Cuando era niña, en verano, mi abuelo cultivaba un huerto. Se olvidaba del trabajo rutinario en la oficina, de las cuentas y los pagos. Se ponía el traje de faena, cogía el azadón y el rastrillo, y trabajaba la tierra. Se levantaba temprano, cuando el sol aún no había asomado tras la montaña. Desde la cama, medio dormida aún, yo escuchaba los golpes rítmicos de su azada mezclados con el canto de los pájaros. Los fines de semana de los meses anteriores, él había ido preparando el terreno y plantando semillas de tomates y de judías verdes, trozos de patata, cebollas, fresones… Durante los meses de verano el trabajo era diario. Cuando el sol empezaba a calentar fuerte, dejaba los aperos y se metía en casa o en el garaje a arreglar alguna cosa estropeada. A última hora de la tarde, un último riego. Mi abuela, cada mañana, pensaba la comida en función de las verduras que estaban listas para recoger. El plato de judías verdes con patatas era un clásico semana tras semana. Todo sabía, deliciosamente, a campo.
::::::::::
Consigna 1 -> Según el relato sobre el huerto del abuelo, ¿qué plato era un clásico semana tras semana?
El texto y el listado no tienen relación entre sí.

(Entradas de datos recopiladas)
::::::::::
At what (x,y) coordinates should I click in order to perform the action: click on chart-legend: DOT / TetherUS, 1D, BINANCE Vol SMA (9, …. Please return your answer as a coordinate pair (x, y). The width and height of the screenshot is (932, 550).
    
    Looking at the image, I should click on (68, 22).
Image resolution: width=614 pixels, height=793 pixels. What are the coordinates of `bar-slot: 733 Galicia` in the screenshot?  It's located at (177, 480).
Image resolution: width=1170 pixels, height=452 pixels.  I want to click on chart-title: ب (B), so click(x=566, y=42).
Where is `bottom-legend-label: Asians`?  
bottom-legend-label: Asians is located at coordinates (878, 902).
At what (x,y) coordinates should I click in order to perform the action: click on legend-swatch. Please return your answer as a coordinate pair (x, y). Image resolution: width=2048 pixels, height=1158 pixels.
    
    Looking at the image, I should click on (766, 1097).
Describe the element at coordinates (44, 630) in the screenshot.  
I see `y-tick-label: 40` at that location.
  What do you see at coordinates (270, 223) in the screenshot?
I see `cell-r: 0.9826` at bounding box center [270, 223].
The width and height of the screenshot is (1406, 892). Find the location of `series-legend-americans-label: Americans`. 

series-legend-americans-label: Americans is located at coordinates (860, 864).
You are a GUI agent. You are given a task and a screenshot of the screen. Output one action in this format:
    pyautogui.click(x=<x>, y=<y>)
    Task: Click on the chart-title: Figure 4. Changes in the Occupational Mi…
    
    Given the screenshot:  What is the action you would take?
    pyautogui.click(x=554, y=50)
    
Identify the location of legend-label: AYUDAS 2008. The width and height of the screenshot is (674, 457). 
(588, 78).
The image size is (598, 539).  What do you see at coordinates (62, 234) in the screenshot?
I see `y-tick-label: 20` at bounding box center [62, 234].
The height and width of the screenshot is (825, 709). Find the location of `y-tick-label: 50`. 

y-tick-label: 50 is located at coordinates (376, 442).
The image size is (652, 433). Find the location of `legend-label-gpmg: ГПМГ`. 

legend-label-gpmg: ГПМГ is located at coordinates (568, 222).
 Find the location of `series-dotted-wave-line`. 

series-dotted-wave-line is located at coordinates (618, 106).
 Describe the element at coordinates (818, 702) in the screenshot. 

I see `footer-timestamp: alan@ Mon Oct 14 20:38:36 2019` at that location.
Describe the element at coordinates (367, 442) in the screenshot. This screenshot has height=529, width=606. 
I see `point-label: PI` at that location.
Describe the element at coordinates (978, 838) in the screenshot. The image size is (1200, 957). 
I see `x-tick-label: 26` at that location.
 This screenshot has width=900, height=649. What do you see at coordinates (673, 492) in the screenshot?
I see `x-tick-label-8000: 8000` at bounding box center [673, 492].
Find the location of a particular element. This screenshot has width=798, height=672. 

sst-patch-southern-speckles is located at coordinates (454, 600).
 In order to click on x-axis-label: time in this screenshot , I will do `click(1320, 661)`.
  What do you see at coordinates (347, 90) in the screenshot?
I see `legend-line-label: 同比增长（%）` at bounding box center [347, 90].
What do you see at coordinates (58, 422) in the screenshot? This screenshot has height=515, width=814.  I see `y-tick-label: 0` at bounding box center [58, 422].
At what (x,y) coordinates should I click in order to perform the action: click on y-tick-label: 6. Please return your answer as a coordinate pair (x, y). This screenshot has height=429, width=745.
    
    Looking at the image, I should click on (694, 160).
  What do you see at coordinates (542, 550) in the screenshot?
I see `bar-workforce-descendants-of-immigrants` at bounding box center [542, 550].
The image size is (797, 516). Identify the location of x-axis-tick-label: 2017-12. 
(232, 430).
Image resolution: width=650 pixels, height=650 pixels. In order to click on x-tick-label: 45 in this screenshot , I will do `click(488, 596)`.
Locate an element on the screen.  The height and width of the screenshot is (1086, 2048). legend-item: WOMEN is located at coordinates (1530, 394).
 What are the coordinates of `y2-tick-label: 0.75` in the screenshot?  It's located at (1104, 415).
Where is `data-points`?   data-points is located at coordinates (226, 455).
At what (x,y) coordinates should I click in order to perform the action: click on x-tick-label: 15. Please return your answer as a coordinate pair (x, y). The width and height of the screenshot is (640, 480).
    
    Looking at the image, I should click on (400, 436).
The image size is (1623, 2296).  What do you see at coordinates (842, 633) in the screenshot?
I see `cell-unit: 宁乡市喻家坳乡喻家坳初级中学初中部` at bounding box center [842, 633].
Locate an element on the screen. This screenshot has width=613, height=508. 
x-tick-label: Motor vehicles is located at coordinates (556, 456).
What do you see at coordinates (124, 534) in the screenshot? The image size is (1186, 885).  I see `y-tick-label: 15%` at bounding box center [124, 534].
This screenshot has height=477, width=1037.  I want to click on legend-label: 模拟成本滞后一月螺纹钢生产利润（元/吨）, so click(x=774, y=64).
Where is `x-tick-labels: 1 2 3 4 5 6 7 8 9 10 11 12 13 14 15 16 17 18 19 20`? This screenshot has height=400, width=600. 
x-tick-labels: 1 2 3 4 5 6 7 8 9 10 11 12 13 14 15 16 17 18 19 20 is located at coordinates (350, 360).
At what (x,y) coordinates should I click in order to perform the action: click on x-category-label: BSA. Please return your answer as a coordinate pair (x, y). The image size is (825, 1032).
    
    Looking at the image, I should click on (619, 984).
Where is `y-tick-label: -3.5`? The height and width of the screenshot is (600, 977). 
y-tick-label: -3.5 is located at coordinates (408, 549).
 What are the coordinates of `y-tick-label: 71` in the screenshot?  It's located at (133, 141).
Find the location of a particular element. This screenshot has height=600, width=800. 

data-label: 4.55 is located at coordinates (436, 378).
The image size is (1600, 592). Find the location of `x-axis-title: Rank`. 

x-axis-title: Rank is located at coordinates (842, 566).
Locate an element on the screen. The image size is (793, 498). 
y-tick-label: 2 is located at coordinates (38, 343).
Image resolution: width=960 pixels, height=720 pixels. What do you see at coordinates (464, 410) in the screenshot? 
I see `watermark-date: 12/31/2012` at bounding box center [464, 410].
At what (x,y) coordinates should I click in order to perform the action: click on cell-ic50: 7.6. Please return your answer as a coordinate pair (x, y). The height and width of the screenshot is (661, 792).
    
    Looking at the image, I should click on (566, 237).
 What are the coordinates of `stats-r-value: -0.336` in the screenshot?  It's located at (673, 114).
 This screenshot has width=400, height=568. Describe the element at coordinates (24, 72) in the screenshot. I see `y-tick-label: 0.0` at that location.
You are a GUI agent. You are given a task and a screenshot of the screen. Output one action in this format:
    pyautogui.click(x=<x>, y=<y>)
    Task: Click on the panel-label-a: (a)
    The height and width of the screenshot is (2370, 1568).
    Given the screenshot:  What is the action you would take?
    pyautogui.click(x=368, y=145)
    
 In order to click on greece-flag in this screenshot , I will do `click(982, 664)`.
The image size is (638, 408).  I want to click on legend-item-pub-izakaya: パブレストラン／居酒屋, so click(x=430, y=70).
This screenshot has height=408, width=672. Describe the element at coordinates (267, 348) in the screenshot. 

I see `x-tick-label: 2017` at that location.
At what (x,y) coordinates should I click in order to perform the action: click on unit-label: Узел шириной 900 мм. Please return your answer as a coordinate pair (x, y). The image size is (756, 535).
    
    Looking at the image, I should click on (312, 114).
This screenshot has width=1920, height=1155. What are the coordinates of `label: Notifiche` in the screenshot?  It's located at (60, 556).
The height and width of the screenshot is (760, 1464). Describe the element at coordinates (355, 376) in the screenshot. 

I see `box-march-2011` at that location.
::::::::::
Consigna 2 -> Imprime las líneas del listado desde el comienzo hasta la línea que contiene "series-legend-americans-label: Americans is", incluida esta.

Respuesta 1 -> El plato de judías verdes con patatas.

Respuesta 2 ->
At what (x,y) coordinates should I click in order to perform the action: click on chart-legend: DOT / TetherUS, 1D, BINANCE Vol SMA (9, …. Please return your answer as a coordinate pair (x, y). The width and height of the screenshot is (932, 550).
    
    Looking at the image, I should click on (68, 22).
Image resolution: width=614 pixels, height=793 pixels. What are the coordinates of `bar-slot: 733 Galicia` in the screenshot?  It's located at (177, 480).
Image resolution: width=1170 pixels, height=452 pixels.  I want to click on chart-title: ب (B), so click(x=566, y=42).
Where is `bottom-legend-label: Asians`?  
bottom-legend-label: Asians is located at coordinates (878, 902).
At what (x,y) coordinates should I click in order to perform the action: click on legend-swatch. Please return your answer as a coordinate pair (x, y). Image resolution: width=2048 pixels, height=1158 pixels.
    
    Looking at the image, I should click on (766, 1097).
Describe the element at coordinates (44, 630) in the screenshot.  
I see `y-tick-label: 40` at that location.
  What do you see at coordinates (270, 223) in the screenshot?
I see `cell-r: 0.9826` at bounding box center [270, 223].
The width and height of the screenshot is (1406, 892). Find the location of `series-legend-americans-label: Americans`. 

series-legend-americans-label: Americans is located at coordinates (860, 864).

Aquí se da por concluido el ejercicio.